→ **TASK**:
Two lines in the data below mark the range: the one with "Come Ordinare [menuitem] (39, 2306)" and the one with "AGGIUNGI (152, 464)". Return both, along with every line between them, exactly.

→ **INFORMATION**:
━━━━━━━━━━━━━━━━

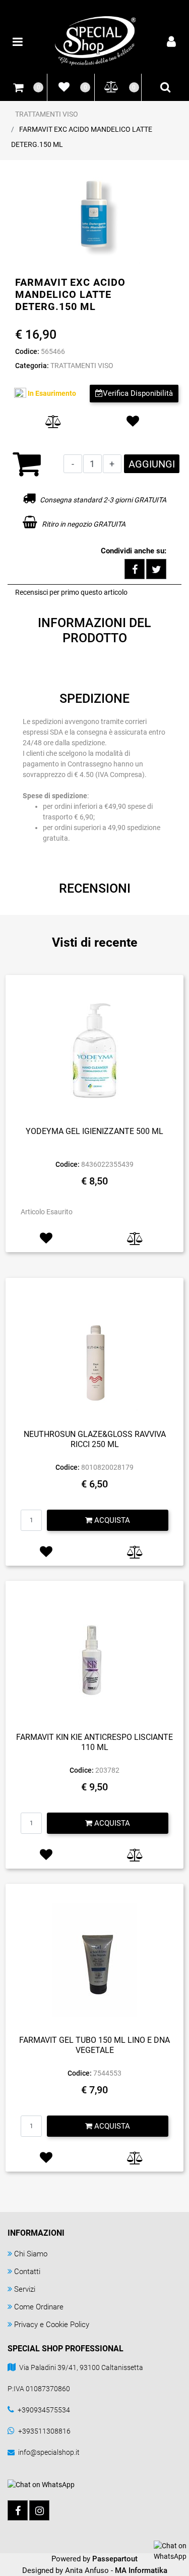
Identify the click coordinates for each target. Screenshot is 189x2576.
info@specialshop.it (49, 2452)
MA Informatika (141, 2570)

━━━━━━━━━━━━━━━━

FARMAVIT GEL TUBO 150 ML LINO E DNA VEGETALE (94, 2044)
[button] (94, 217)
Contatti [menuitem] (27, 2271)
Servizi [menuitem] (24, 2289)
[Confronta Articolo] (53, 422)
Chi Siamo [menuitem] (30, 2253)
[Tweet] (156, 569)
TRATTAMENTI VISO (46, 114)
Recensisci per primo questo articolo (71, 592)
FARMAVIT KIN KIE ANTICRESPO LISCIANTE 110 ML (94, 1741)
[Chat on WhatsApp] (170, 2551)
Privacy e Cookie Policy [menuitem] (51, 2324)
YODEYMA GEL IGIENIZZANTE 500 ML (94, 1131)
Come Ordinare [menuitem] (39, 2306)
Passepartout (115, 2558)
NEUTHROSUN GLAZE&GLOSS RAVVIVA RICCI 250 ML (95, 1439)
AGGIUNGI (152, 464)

━━━━━━━━━━━━━━━━

→ **TASK RESULT**:
Come Ordinare [menuitem] (39, 2306)
Passepartout (115, 2558)
NEUTHROSUN GLAZE&GLOSS RAVVIVA RICCI 250 ML (95, 1439)
AGGIUNGI (152, 464)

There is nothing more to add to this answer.